Light at the end of the tunnel for South Africa’s car industry

South Africa’s new-vehicle industry experienced its eighth consecutive month of declining sales in March, but there is light at the end of the tunnel.

Last month, local registrations for passenger cars; bakkies and minibuses; and medium and heavy commercial vehicles dropped by anywhere from 2.1% to 15.9% in comparison to March 2023, while exports didn’t fare too well either, shrinking by 27.1% year on year.

Naamsa, the automotive business council, attributes the depressed performance to the South African Reserve Bank’s (SARB) aggressive hiking of interest rates in an attempt to contain inflation that took time to filter through to new-vehicle sales, coupled with escalating fuel costs and the Easter Holiday period in which car showrooms are traditionally less active than usual.

Uphill from here

While the trend of declining car sales is expected to continue for the first half of 2024, the second half is looking much more upbeat.

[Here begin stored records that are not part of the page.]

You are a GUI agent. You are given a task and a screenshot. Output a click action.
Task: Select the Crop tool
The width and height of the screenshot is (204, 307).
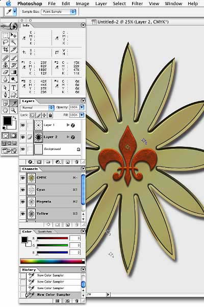(x=6, y=49)
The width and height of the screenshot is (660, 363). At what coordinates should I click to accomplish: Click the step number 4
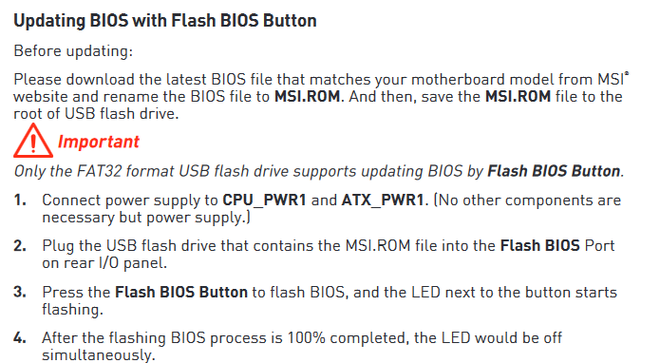tap(19, 338)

“South Africa’s economic growth outlook for 2024 remains muted, but at a projected 1.2% by the SARB it would still be stronger than 2023,” said Naamsa.

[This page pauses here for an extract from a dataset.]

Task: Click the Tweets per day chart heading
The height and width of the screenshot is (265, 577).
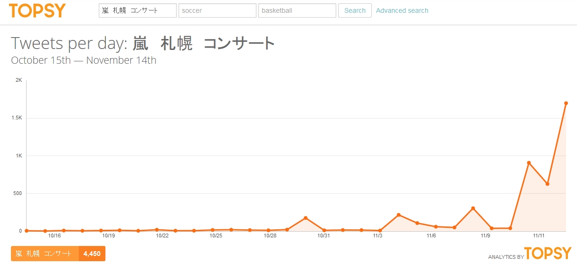Action: [143, 43]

“Only once the interest-cutting cycle commences, likely during the second half of the year, along with the easing of inflation, better economic prospects are expected for the new-vehicle market.”

This is reflected by the Absa Purchasing Managers’ Index which is currently at its most positive level since January 2023 and showing a further improvement in business sentiment in six month’s time.

In addition, prospects for vehicle exports remain optimistic going forward on the back of new model introductions by major exporters paired with a global economic cycle that is expected to bottom out in the first half of 2024, said Naamsa.

This year, VW’s Uitenhage factory will become the sole producer of the evergreen Polo worldwide which will likely boost monthly shipments of the hatchback by a noticeable margin.

Similarly, Toyota recently included the mild-hybrid Hilux and Fortuner to its roster of locally-made vehicles, as did BMW and Ford with the plug-in-hybrid X3 and Ranger, respectively, all of which will start to be delivered to overseas markets in the coming months.

Nissan has also added several African nations such as Algeria, Egypt, Libya, Sudan, and Tunisia to its export portfolio and will introduce several new Navara variants to the sub-Saharan African region later in the year which will require it to ramp up production, and consequently shipments, of the bakkie at its Gauteng factory.

Alongside these new vehicles, lower inflation, central bank easing, and modest global economic growth are expected to support the South African automotive industry’s export performance for the remainder of 2024, said Naamsa.